Advice for Teachers Who Want to Get Started
When asked what advice he’d give to teachers who would like to start using this model, Bopp offered three recommendations:
- Make sure leadership has your back.
When teachers attempt to discuss more complex topics in their classrooms, they often get pushback. Having the informed support of school leadership in advance can be an immense help in dealing with this. “There’s all kinds of examples of parents getting mad, of donors getting mad, of school board members getting mad,” Bopp says. “But if you know that your head of school, that your principal has your back in having these difficult conversations, you can do almost anything.” - Sometimes silence is the best response.

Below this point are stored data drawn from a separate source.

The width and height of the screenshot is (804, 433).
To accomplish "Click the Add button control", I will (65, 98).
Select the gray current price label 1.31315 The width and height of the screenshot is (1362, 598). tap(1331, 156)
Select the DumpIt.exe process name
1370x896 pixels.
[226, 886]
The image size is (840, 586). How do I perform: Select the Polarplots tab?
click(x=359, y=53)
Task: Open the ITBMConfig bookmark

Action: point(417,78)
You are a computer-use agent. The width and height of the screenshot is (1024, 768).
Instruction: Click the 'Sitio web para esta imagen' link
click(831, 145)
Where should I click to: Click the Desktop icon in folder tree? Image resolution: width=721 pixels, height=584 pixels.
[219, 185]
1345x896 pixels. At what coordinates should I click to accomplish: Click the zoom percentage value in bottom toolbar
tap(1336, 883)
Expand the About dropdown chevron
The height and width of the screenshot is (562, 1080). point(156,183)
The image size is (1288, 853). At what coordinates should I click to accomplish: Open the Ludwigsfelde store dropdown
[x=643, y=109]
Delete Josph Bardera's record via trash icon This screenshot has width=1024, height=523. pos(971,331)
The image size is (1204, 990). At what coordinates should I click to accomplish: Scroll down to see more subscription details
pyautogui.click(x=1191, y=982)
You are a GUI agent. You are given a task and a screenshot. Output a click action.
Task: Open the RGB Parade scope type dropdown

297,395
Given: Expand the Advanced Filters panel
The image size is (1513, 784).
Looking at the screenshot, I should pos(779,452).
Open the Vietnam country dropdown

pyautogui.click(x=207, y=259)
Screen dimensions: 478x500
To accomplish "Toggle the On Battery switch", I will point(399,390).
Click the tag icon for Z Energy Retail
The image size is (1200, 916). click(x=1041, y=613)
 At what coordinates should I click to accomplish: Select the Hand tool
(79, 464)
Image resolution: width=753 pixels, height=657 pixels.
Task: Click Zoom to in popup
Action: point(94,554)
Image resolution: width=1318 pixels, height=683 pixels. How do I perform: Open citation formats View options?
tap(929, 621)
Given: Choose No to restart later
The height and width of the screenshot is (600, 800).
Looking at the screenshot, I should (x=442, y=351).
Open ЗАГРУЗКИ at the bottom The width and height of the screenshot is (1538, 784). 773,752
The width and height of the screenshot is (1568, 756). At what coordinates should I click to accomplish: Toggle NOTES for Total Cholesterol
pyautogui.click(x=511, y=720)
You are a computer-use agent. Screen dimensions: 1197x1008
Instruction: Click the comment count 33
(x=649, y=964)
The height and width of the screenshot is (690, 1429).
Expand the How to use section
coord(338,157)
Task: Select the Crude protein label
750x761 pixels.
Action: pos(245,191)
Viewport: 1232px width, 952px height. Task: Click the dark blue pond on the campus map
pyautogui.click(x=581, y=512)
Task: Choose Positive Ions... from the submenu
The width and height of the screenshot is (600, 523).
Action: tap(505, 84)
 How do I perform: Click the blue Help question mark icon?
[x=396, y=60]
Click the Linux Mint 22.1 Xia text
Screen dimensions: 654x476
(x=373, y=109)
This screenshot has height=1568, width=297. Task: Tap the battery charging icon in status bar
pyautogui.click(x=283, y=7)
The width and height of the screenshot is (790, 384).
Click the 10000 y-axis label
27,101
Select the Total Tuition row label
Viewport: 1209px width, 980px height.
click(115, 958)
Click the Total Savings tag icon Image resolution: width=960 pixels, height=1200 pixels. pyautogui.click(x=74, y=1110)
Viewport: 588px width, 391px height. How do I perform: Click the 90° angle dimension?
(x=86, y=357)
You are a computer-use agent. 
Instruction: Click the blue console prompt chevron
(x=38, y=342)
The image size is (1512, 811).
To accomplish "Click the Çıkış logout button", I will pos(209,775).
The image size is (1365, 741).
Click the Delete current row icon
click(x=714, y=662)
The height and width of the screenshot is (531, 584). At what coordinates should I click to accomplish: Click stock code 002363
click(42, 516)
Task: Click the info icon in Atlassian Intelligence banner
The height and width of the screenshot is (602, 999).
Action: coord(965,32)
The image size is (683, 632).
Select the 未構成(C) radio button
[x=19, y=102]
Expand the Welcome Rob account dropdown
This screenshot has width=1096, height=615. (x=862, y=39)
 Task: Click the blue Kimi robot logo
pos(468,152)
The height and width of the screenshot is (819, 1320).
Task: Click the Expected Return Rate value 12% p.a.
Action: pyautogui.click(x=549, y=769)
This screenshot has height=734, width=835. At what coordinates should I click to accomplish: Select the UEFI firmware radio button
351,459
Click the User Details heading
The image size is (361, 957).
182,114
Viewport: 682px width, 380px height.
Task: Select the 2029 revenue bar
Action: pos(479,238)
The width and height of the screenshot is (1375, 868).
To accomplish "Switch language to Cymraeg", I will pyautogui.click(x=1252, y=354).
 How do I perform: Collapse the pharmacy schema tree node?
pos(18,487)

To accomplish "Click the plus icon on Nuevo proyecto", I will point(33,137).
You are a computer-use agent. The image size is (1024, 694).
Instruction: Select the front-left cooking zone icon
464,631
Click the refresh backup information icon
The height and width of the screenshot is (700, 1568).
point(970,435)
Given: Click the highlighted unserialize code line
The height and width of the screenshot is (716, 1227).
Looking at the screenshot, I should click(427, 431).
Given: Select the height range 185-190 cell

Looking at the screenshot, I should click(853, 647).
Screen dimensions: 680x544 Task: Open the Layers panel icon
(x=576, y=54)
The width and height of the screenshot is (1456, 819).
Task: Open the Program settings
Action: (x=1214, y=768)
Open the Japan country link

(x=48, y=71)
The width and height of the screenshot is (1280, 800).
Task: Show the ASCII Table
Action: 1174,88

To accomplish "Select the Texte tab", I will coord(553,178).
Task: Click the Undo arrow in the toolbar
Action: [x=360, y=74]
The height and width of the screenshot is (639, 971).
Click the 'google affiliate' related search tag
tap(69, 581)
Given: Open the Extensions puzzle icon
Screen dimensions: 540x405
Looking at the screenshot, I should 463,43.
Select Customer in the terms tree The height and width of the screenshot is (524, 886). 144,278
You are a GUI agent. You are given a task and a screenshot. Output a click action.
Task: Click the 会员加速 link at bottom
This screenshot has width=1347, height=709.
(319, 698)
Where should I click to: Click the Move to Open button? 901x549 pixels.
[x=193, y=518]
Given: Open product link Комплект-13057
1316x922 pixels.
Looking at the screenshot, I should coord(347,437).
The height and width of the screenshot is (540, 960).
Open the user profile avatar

Teachers may be uncertain about what to do when the conversation gets heated. “Unless you’re afraid that there’s going to be some sort of physical violence,” Bopp says, “sometimes the best response as a teacher is just to remain silent. Or just say something supportive, like ‘These are hard conversations.’ You can ask the kids, ‘Would you rather not have this conversation?’ Almost always kids would say, ‘No no, no. We would rather have it. We just don’t like the way we’re having it.’ Okay, great. Let’s figure out how we can have this conversation so that we’re all growing.” - Spread the discomfort around equally.
“Sometimes when you’re having these difficult conversations, kids from certain demographics get burdened more often than others,” Bopp explains. “It’s very, very important to set things up in your classroom where it’s equal opportunity discomfort. If you can’t do that, if you’re consistently burdening certain kids, then I would suggest you take a step back.”
Cultivating the Potential for Good
At the end of our conversation, I asked Bopp if he feels optimistic about our ability as humans to pull ourselves out of this chapter of intense division and toxic discourse.
His answer is a fast yes. Then he follows with a quote from Plato’s Republic: “Education is not about putting sight into blind eyes.”
“The effective educator assumes that the power to learn is already present in the soul of the learner,” he continues. “And that means the goal of the educator is to give the learner places to look and questions to ask. I have enormous faith that if we can give students places to look — the current challenges that face our world — and questions to ask, which are the classic ethical questions that cross culture and time and age and and language, that the goodness that is already present in the learner will be uncovered. I have a fundamental belief in the goodness of every human being. Maybe that’s naive. But it sure helps me as a teacher and it sure helps me these days.”